Umar was charged with providing a safe house for the terrorists and guarding the property as they fitted the bomber with a suicide belt. He was released a year before his Press TV appearance as part of the prisoner swap arranged to release Israeli soldier Gilad Shalit.
“You have to ask the question why they are in prison in the first place,” said the now Labour leader. “I’m glad that those who were released were released.”
Umar was appearing on the show by video link but Corbyn pointed out the pair had met before.
“I met many of the brothers, including the brother who’s been speaking here when they came out of prison, when I was in Doha earlier this year,” he said.Rich also notes that this appearance on Press TV took place seven months after the channel lost its Ofcom licence. This followed a £100,000 fine for broadcasting the forced interrogation of a Newsweek journalist held prisoner in Iran.
You can hear Mr Corbyn saying those words at 15:55 – 16:05 in this video clip from The Muslim TV.net: [12 Aug 2012] Israeli prisons increase repression during Ramadan – English
As everyone ought to know, the use of the terms “brother” and “sister” among Muslims implies that the speaker and the person being addressed or described are both Muslims. Surah 49:10 “Al-Hujarat” says, “The believers are nothing else than brothers. So make reconciliation between your brothers, and fear Allah, that you may receive mercy.” How shocking that Mr Corbyn would crassly insert himself, a non-Muslim, into this expression of shared Muslim faith.

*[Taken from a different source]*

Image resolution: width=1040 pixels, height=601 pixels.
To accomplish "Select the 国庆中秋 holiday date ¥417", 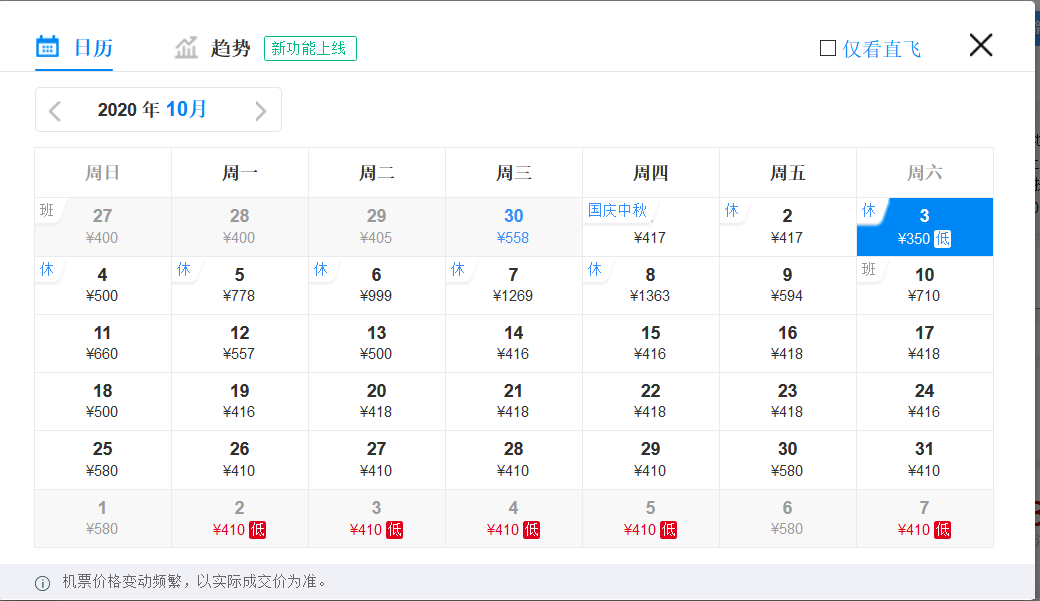I will click(651, 227).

The man is a politician known for his implausible hair, and has certainly made some outrageous remarks about a certain foreign politician, which was no bar to high office. I refer of course to the (part-Turkish) Right Honourable Boris Johnson MP. He has made, in passing, remarks against a burka ban, with, I’m told, an allusion to it making the wearer resemble a letter box. His Party Chairman called on him to apologise, but, so far, he has not done so.
He is also, we hear, accused of breaching the Conservative Party’s Code of Conduct:
lead by example to encourage and foster respect and tolerance;
So give him some respect and tolerate his use of language. Is he not fostering tolerance by showing the Conservative Party’s leadership up for the intolerant, virtue-signalling, Lib Dem prigs that they are?

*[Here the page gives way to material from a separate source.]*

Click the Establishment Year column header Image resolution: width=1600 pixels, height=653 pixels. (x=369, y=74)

not use their position to bully, abuse, victimise, harass or unlawfully discriminate against others (see further the interpretation annex);
He wrote a newspaper article, whilst an MP, but not as an MP.
The annex to the Code defines discrimination etc.
Discrimination includes victimising or harassing any other person because of race (including colour, ethnic or national origin, nationality, citizenship), sex, gender re-assignment, sexual orientation, marital or civil partnership status, disability, age, religion or belief [which should be interpreted as fully adopting the International Holocaust Remembrance Alliance’s definition of anti-Semitism], pregnancy and maternity status.
Harassment is any unwanted physical, verbal or non-verbal conduct that has the purpose or effect of violating a person’s dignity or creating an intimidating, hostile, degrading, humiliating or offensive situation or environment for them. A single incident can amount to harassment. Harassment may involve conduct of a sexual nature (sexual harassment), or it may be related to age, disability, gender reassignment, marital or civil partner status, pregnancy or maternity, race, colour, nationality, ethnic or national origin, religion or belief, sex or sexual orientation. Harassment is unacceptable even if it does not fall within any of these categories. Victimisation provisions protect certain individuals who do (or might do) acts such as bringing discrimination claims, complaining about harassment, or getting involved in some way with another complaint (such as giving evidence).
Victimisation may therefore occur where a person subjects another person to a detriment because either that person has acted in such a way and/or is believed to have acted in such a way, or may act in such a way.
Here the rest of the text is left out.